Aggregated midseason PROSPECT rankings
|AGG RANK||PLAYER||MLB ORG||POS||POINTS|
• Buxton remains the headliner in three of the four groups, even though he missed most of the first half of the season with a left wrist injury. (Only Law slotted Bryant above him to keep him from a perfect 200 score.) Despite the lack of playing time, that still comes as no big surprise given Buxton's profile. Outfielders with five potential plus tools like the ones Buxton possesses are so rare that it's nearly impossible to say anyone in the Minors right now has a higher ceiling. That kind of thing tends to get rewarded here.
• We'll get to the disagreements shortly, but there's one other bit on which each outlet agrees -- shortstop prospects are very hot right now. Carlos Correa, Francisco Lindor, Addison Russell and Javier Baez take up spots three through six here. Not only that, none of those four ranked any lower than eight on an individual list. Put another way, the distance between No. 3 prospect Carlos Correa and No. 6 Javier Baez is only 15 points. That's the same exact difference between Baez and No. 7 prospect Jon Gray, who was slotted as low as No. 15 by MLB.com.
• But like Buxton, this glut of shortstops near the top shouldn't come as a big surprise. Baez might have the greatest offensive potential in the Minors, Lindor has a chance to be a special defensive wunderkind when he gets his call to the Majors, and Correa, who will miss the rest of the season with a broken right fibula, and Russell are well-rounded types that bring plus tools to both offense and defense.
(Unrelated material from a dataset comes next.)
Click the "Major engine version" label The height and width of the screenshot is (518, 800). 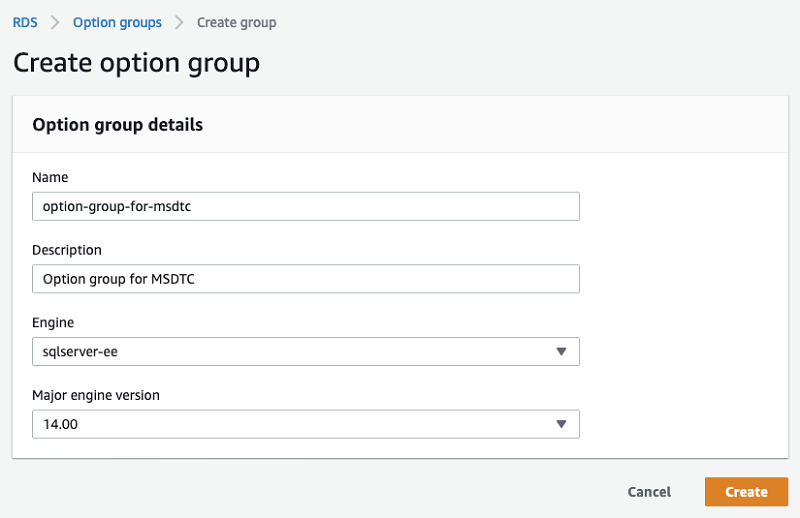[96, 395]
• No. 25 prospect Austin Hedges was the highest ranked among the bunch to not appear on all four. The 21-year-old Padres catcher, who has earned praise for his defensive acumen but is batting only .234 at Double-A San Antonio this season, was left out of Law's top 50.
• The highest player among those appearing on only two lists was Kyle Zimmer at No. 34. The Royals right-hander hasn't pitched in 2014 due to tendinitis and a lat injury, and unlike Buxton, those health issues have hurt him some. The 22-year-old was slotted at No. 26 in the preseason aggregated rankings.
• The widest gulf in opinion for any player ranked by all four outlets was Henry Owens. The Red Sox left-hander has dominated Double-A ball with a 2.56 ERA and 123 strikeouts in 116 innings, but scouts differ on how well his stuff will play at the highest level. Baseball America placed him at No. 15 on their list, while Baseball Prospectus had him at No. 40. For what it's worth, MLB.com and Law were both close at 24 and 23 respectively, and the lanky southpaw checked in at No. 22 on the aggregate, so maybe everything checks out in the end.
• The Cubs placed six players among the aggregated top 50, most among Major League organizations. Not that this was their aim, but the club's trade for Russell in the Jeff Samardzija deal earlier this month actually gave the edge over the Twins and Pirates, which each have five. The Dodgers, Rockies and Royals -- each with three -- were the only other organizations with more than two. The A's, Angels, Giants, Mariners, Marlins, Rays and Tigers did not place a prospect in the top 50.
• Mark Appel has been a controversial figure in the last week following his promotion to Double-A Corpus Christi despite his 9.74 ERA at Class A Advanced Lancaster. His Cal League woes did some damage to his ranking but not as much as some might have expected. He slipped from No. 23 in the preseason aggregate to No. 36 above, boosted by top-35 ranks from BP and Law.